Policier classique – Six hommes morts, de Stanislas-André Steeman

Ils étaient six… Six copains, six jeunes hommes qui avaient décidé de courir l’aventure à travers le monde et de se donner cinq ans pour faire fortune. Ils avaient aussi résolu de se retrouver au terme du délai imparti et de tout partager, à égalité, quel que soit le butin de chacun. Senterre a réussi : il est riche… Perlonjour a échoué. Quant à Namotte, il ne reviendra pas : il est tombé à la mer pendant le voyage en bateau qui le ramenait d’Orient. Un accident ? Non, affirme Gernicot, le troisième à arriver au rendez-vous et qui tombe peu après sous la balle d’un inconnu. Selon Gernicot, ils sont tous menacés de même sort funeste, mais par qui ? C’est ce que devra découvrir l’enquêteur chargé de l’affaire,  l’inspecteur Wenceslas Vorobeïtchik, alias Monsieur Wens.

Stanislas-André Steeman est né à Liège en Belgique le 23 janvier 1908. Doté d’un talent précoce, il a seize ans lorsqu’il envoie des contes au journal parisien Le Sourire qui les publie sans se douter de l’âge de leur auteur. En 1924 et 1926, il fait publier à Paris deux recueils de contes, Ephémères et Histoires belges. C’est à cette époque qu’il entre au journal La Nation belge où il officiera jusqu’en 1933. En 1927, il publie Un roman pour jeunes filles, son premier roman, avant d’aborder le genre policier avec Le mystère du zoo d’Anvers qui est publié dans la collection Le Masque. Il obtient en 1931 le Prix du Roman d’aventures de la collection Le Masque pour Six hommes morts, objet de cette chronique. Stanislas-André Steeman, qui est décédé à Menton en décembre 1970, est sans conteste l’un des écrivains francophones les plus importants, affirmant par son œuvre la spécificité du roman policier non anglo-saxon. Pour l’anecdote, il fut qualifié de « Simenon belge » par des critiques qui avaient manifestement oublié que Simenon aussi était Belge (et Liégeois!)

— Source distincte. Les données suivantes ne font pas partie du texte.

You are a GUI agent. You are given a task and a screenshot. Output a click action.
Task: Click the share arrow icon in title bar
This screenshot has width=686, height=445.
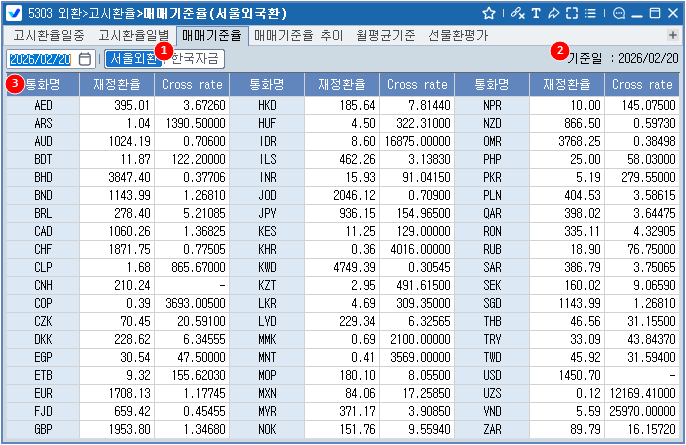(553, 14)
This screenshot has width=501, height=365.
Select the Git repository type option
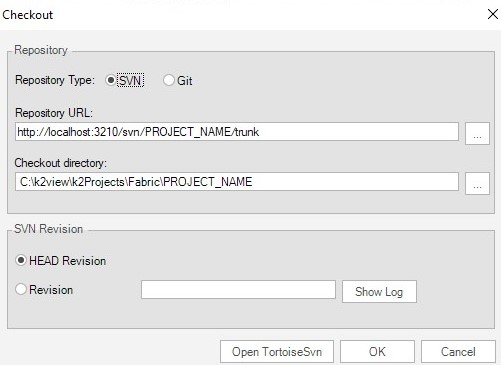(x=169, y=80)
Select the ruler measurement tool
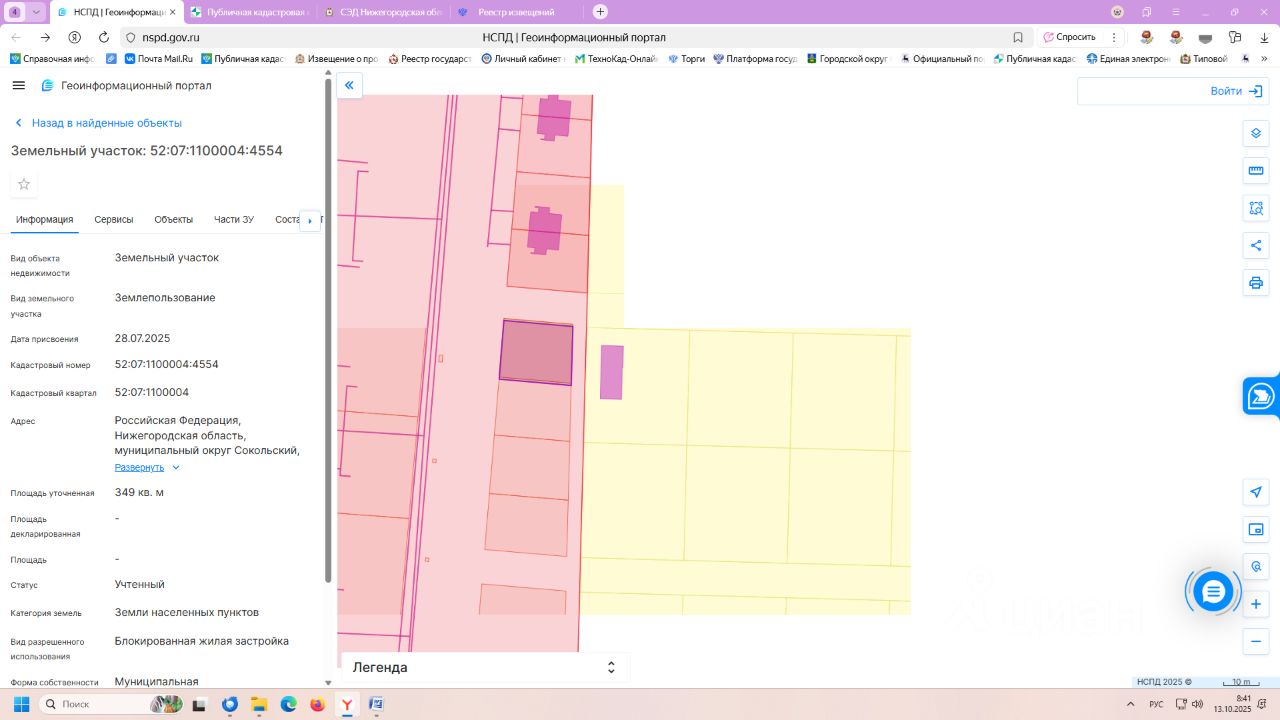Viewport: 1280px width, 720px height. (x=1256, y=171)
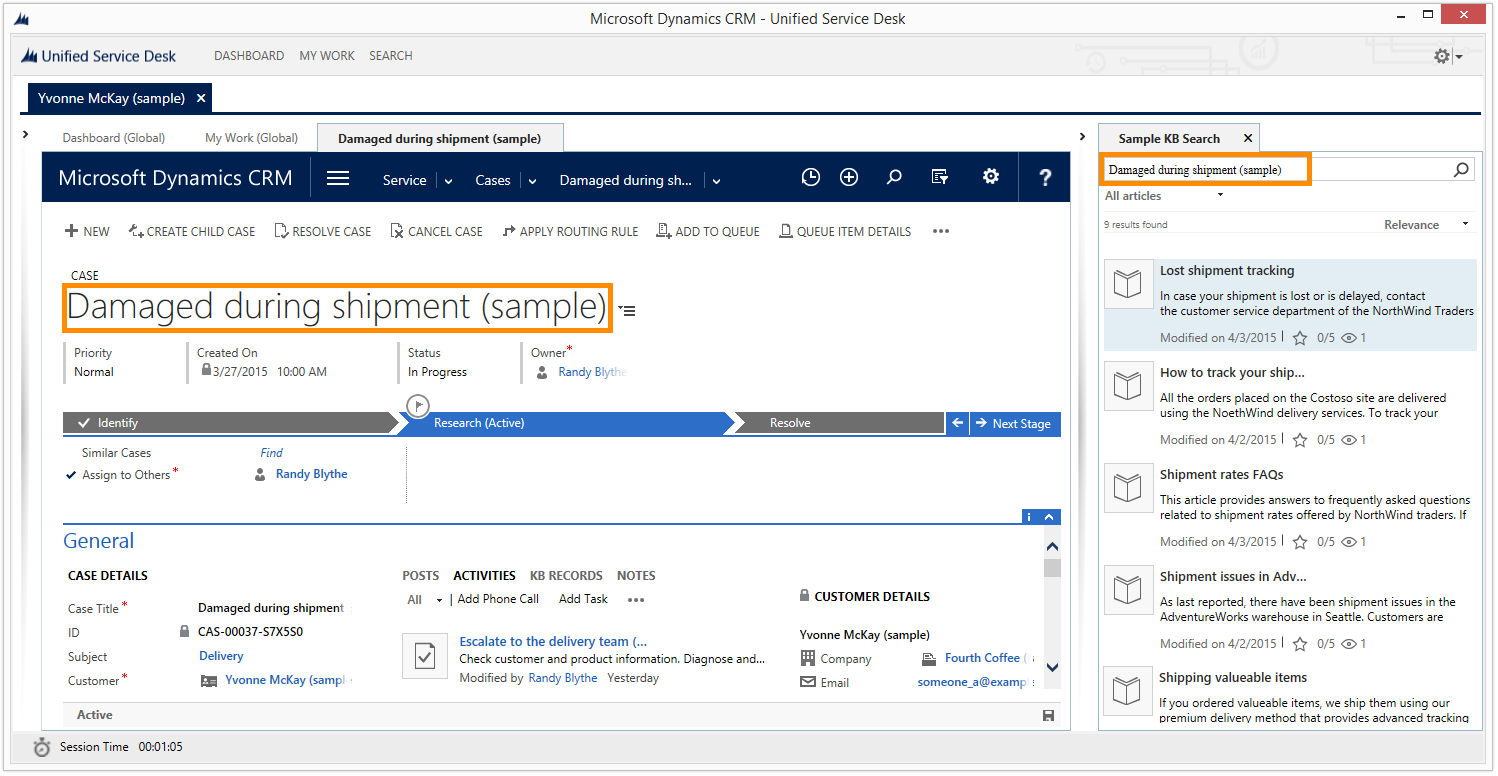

Six hommes morts, c’est un livre miniature, riquiqui quand on le compare aux briques que l’on nous sert aujourd’hui : 156 pages au format de poche, mais tout y est ! La joie des retrouvailles – ou l’amertume, selon que la tentative ait ou non réussi  – puis la stupeur, et la peur qui s’installe chez les survivants, avec l’impression d’un piège insondable et effroyable qui se referme inexorablement sur eux…  Un pur et hallucinant concentré de talent, avec un suspense terrible et efficace, et en même temps, on ressent à le lire une espèce de bien-être inexplicable. Au fil des pages, on a l’impression d’assister à une séance de cinéma des années 30, avec un charme rétro qui enchante et hypnotise. L’influence du film tiré de ce roman, Le dernier des six, de Georges Lacombe (1941) n’est sans doute pas étrangère à ce sentiment persistant. Et une fois qu’on l’a vu, il est impossible d’imaginer Monsieur Wens sous d’autres traits que ceux de Pierre Fresnay.

Avec son petit gabarit, son style très fluide et visuel, ses nombreux dialogues, ses personnages typés et ses rebondissements époustouflants, c’est aussi un roman facile à lire, même pour les plus jeunes. Encore une curiosité à relever par rapport aux productions actuelles. La trame fait invinciblement penser aux Dix petits nègres d’Agatha Christie, qui est chronologiquement postérieur. On y retrouve, comme dans un autre roman du même auteur, L’assassin habite au 21 (porté à l’écran en 1942 par Henri-Georges Clouzot), la volonté de se conformer aux règles classiques du roman policier, notamment l’égalité déclarée du lecteur et de l’enquêteur. Un idéal mythique pour certains, mais magistralement mis en scène par S.A. Steeman.

Un classique à mettre dans toutes les mains.